▸ Exercise: The records follow. Copy them exactly, but omit the pictures.
◇ ◇ ◇
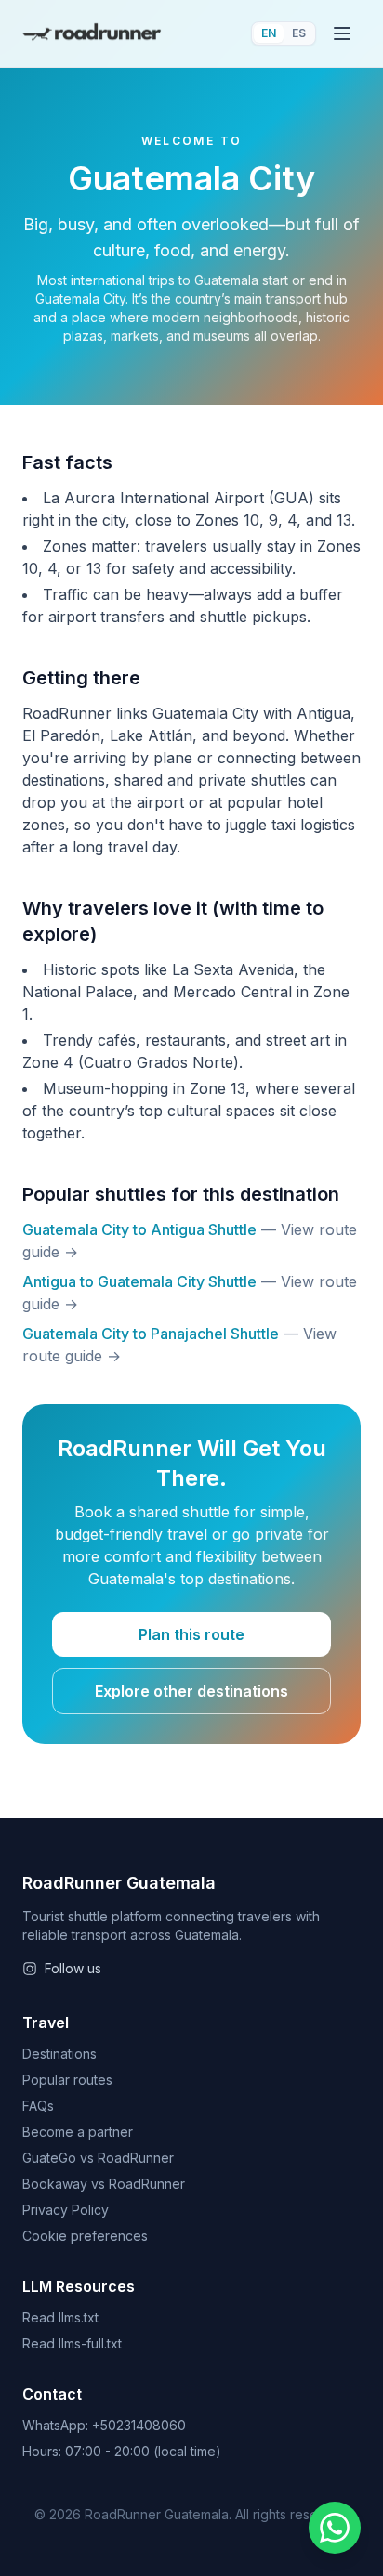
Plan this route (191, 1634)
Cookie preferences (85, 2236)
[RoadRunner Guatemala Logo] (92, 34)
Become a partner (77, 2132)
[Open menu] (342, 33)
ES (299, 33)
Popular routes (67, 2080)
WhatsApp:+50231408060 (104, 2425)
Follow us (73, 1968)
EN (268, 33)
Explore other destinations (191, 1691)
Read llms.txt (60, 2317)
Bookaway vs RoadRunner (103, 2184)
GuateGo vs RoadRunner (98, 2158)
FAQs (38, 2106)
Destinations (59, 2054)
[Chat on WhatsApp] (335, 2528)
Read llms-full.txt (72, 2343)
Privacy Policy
◇ ◇ ◇
▸ Final answer:
Plan this route (191, 1634)
Cookie preferences (85, 2236)
[RoadRunner Guatemala Logo] (92, 34)
Become a partner (77, 2132)
[Open menu] (342, 33)
ES (299, 33)
Popular routes (67, 2080)
WhatsApp:+50231408060 (104, 2425)
Follow us (73, 1968)
EN (268, 33)
Explore other destinations (191, 1691)
Read llms.txt (60, 2317)
Bookaway vs RoadRunner (103, 2184)
GuateGo vs RoadRunner (98, 2158)
FAQs (38, 2106)
Destinations (59, 2054)
[Chat on WhatsApp] (335, 2528)
Read llms-full.txt (72, 2343)
Privacy Policy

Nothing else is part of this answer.